The patient was subconjunctivally injected with Triamcinolone (1 mg) at our outpatient service immediately, but showed no signs of improvement. One week later, she underwent a diagnostic pars plana vitrectomy to rule out infectious etiology, with an intravitreal injection of 4 mg Triamcinolone. Molecular analysis of vitreous aspirate detected low titer of Aspergillus sydowii DNA, but was neglected as the patient did not show symptoms of endophthalmitis, which was presumed as a non-viable infection. After vitrectomy, topical 0.1% Dexamethasone eyedrops four times daily and ointment every night was prescribed. Surprisingly, within 5 days her vision improved.

During her 1 month follow-up, the left eye showed a visual acuity of 20/20, chemosis and subconjunctival hemorrhage was completely resolved (Fig.1e), the optic disc was normal while retinochoroidal folds still existed (Fig.1f). Ultrasound (Fig.1g) and OCT (Fig. 1h) showed a reduction of retrobulbar edema and complete regression of retinal detachment. Since the patient showed an excellent therapeutic response, the topical 0.1% Dexamethasone eyedrops and ointment was continued for 6 months. Then the follow-up BCVA was 20/20, the retrobulbar inflammation subsided (Fig.1i, j, l), B-ultrasound showed mild edema (Fig. 1k).
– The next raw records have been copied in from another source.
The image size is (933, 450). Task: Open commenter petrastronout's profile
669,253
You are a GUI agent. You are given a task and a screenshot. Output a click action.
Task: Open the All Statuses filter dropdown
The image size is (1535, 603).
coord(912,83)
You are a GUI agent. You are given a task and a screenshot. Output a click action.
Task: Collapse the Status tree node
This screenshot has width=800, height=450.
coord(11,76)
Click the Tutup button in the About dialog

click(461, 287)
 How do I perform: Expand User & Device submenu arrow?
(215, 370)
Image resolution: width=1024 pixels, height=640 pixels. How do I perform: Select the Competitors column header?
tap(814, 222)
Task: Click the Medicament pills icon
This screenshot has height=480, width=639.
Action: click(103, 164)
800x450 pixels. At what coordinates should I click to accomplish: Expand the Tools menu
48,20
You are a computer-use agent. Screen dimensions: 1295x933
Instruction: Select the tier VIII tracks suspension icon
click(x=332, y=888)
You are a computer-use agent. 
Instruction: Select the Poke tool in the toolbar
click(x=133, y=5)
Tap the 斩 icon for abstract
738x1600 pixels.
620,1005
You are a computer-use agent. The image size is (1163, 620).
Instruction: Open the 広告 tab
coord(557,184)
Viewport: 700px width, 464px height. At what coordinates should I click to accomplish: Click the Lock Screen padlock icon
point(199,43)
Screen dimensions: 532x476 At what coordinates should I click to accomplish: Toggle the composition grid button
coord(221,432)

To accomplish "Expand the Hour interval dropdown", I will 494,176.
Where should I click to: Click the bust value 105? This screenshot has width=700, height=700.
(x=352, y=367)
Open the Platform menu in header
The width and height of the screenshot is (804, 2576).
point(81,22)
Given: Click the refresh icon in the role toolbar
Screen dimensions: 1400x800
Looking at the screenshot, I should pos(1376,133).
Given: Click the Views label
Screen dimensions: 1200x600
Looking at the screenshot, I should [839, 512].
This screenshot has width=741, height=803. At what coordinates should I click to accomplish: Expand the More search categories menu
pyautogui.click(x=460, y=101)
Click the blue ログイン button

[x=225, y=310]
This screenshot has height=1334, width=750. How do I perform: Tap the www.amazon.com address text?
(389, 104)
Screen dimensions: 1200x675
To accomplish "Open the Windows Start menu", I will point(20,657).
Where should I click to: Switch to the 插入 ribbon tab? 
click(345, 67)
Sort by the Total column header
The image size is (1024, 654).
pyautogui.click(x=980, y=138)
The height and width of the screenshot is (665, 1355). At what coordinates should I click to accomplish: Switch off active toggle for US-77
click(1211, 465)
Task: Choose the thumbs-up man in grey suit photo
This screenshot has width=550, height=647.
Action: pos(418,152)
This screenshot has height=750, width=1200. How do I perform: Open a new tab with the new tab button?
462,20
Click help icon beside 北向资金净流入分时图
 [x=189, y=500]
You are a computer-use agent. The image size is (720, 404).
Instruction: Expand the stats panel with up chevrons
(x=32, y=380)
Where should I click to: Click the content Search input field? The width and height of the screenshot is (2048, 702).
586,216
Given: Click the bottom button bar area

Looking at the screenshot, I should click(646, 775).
Discussion and conclusions

Immune reconstitution inflammatory syndrome (IRIS) is commonly observed in HAART initiated HIV patients wherein the preexisting infection and inflammation worsens due to immune recovery. A variety of opportunistic pathogens including viruses, fungi and bacteria are associated with the development of IRIS [9]. Among various IRIS, immune recovery uveitis (IRU) is the common condition observed in HIV patients, while posterior scleritis rarely occur in HIV patients [10]. Literature survey showed only one case report on immune recovery scleritis in HIV patient [11].

To the best of our knowledge, this is the second case report presenting immune recovery scleritis in HIV patient. Although the vitreous biopsy was tested Aspergillus positive in our case, the infectious etiology was ruled out as symptoms of vasculitis and vitritis were absent and the patient responded well to topical corticosteroid treatment. Immune recovery was observed to be the only risk factor associated with posterior scleritis as the CD4 cells increased after HAART. However, for this patient, idiopathic scleritis could not be excluded.

IRIS is divided into early-onset (< 3 months from HAART initiation) and late-onset presentation (> 3 months after HAART initiation). Early-onset IRIS is best explained by an increased immune response to either subclinical or partially treated opportunistic infections, late-onset is characterized by an immune reaction induced against non-viable pathogens, which has been reported even years after onset of HAART administration [12, 13]. Our case is a presumed example of late-onset immune recovery posterior scleritis which has developed after 3 years of HAART.

During the early stage of infection, the vitreous inflammation may not be obvious. Considering our case is a HIV patient, diagnostic vitrectomy is important to do the PCR analysis to rule out infectious origin. Meanwhile, for the posterior scleritis, vitrectomy could eliminate inflammatory mediators in the eye, avoid cystoid macular edema, and could reduce the need for systemic long-term steroid, especially for the patients whose general situation may exacerbate after receiving systemic corticosteroids.

With the development of HAART globally, clinicians may encounter increasing numbers of individuals with IRIS. The ophthalmologist should be alert in considering IRIS as potential risk factor of posterior scleritis even several years after the initiation of HAART.